Market Insights for week ending 30th September

As Split Enz once put it - “ I see red, I see red, I see red .”

It was yet another red week for equity markets. Most indices fell below their June lows, trading at levels last seen in November 2020 . Energy stocks were worst affected as the oil price fell below $80 - however, the selling was broad-based and only the  healthcare sector came out of the week ending in green.

U.S. Sector 7D Performance - 30th September 2022 -  Simply Wall St

Some of the developments we have been watching over the last week include:

  • The U.K. stock market, currency and bonds are being hammered as markets rejected the new government’s growth plan.
  • We also had a look at some of the  positive news in the stock market that’s been lost amongst all the negative news .

Investors Turn Bearish on the British Economy 🇬🇧

The U.K. economy was thrown into more turmoil last week as markets rejected the new government’s plan to reignite growth while inflation remains at 40-year highs. Investors' lack of faith was reflected in the currency, bond yields and market valuations.
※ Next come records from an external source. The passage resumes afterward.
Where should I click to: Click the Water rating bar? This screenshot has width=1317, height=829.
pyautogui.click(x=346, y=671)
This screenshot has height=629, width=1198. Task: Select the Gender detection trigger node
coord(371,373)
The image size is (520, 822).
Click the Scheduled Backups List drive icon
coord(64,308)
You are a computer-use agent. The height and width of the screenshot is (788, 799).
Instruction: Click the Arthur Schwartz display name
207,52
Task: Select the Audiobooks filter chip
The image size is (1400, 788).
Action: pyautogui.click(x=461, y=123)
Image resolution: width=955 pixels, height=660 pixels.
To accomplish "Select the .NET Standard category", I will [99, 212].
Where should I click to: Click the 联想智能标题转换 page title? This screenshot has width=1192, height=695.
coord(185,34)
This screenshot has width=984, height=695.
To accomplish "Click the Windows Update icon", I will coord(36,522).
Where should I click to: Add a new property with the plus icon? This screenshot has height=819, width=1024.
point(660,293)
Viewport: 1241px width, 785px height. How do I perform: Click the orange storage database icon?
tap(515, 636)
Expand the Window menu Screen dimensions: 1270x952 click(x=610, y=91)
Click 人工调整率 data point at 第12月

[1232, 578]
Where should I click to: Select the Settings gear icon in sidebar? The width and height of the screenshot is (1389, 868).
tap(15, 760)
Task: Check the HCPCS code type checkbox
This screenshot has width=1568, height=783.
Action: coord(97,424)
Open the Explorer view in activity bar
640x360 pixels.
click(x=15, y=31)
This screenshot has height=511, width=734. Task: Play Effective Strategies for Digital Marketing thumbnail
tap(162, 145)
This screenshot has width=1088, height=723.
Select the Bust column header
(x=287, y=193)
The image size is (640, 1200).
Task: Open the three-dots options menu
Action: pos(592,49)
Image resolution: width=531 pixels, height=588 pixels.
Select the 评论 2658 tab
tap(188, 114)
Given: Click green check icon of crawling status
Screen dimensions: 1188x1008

The British Pound (£) briefly touched a new record low of $1.035 USD on Monday , bond yields rose to 4.5% (up from 3.25% last week) and the  U.K. market declined more than 3.5% in the past 7 days.

Why has the British Pound dropped?

The selloff in U.K. markets started after the U.K.’s new Chancellor of the Exchequer, Kwasi Kwarteng, announced the U.K.’s biggest tax cuts in 50 years, along with plans to increase government spending and borrowing.

GBP/USD Exchange Chart  - Image Credit:  Trading Economics

These tax cuts of £45 billion aren’t a free lunch however, and investors know it. The government will have to borrow to make up the difference which will increase the budget deficit which was already forecast to be around £128 billion, or 5.4% of GDP this year.  Add to that a trade deficit of around £9 billion a month, and we have growing, twin deficits which typically lead to a weaker currency.

The U.K.’s Monetary vs Fiscal Conundrum

The situation in Britain is unique - somewhat confusing and to many might appear illogical. 

On the one hand, you’ve got the Bank of England raising rates to reduce inflation (monetary policy), and on the other the government is now cutting taxes and increasing borrowing to stimulate growth (fiscal policy) . Two completely contradictory measures by two different bodies.  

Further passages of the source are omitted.